Problem: Copy each line of the records below that has "dimensions" in it.

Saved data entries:
--
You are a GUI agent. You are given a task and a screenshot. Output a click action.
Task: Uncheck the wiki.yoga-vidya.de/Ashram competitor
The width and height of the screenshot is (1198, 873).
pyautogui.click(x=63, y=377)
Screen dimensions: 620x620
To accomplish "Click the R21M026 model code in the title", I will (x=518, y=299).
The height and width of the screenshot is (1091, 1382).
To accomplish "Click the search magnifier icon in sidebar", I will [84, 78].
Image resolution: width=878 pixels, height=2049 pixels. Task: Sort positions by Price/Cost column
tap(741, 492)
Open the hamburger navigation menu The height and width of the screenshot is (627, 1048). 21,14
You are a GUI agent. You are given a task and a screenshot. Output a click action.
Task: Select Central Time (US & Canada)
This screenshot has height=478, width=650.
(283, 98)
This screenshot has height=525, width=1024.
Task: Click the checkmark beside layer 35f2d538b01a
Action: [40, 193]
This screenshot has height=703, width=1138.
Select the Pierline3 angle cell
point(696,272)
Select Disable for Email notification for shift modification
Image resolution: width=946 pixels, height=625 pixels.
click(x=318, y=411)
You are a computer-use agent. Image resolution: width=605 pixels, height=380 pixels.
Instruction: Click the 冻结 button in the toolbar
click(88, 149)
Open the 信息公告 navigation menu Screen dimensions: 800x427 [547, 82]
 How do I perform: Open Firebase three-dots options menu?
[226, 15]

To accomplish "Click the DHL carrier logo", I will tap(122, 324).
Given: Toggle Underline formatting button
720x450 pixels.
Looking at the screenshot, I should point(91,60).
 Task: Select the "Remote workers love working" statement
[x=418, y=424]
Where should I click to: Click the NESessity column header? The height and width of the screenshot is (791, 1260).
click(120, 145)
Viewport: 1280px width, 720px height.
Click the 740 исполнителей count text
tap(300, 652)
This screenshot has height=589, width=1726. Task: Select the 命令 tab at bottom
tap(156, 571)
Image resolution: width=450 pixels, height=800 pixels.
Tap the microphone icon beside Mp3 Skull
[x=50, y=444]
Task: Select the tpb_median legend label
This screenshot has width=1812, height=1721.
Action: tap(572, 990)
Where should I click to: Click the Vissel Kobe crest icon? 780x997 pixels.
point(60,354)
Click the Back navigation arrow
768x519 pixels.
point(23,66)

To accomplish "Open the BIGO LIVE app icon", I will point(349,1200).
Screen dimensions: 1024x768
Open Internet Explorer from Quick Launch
--
Response area:
Screen dimensions: 620x620
Open the 信息公告 navigation menu Screen dimensions: 800x427 [547, 82]
Screen dimensions: 1024x768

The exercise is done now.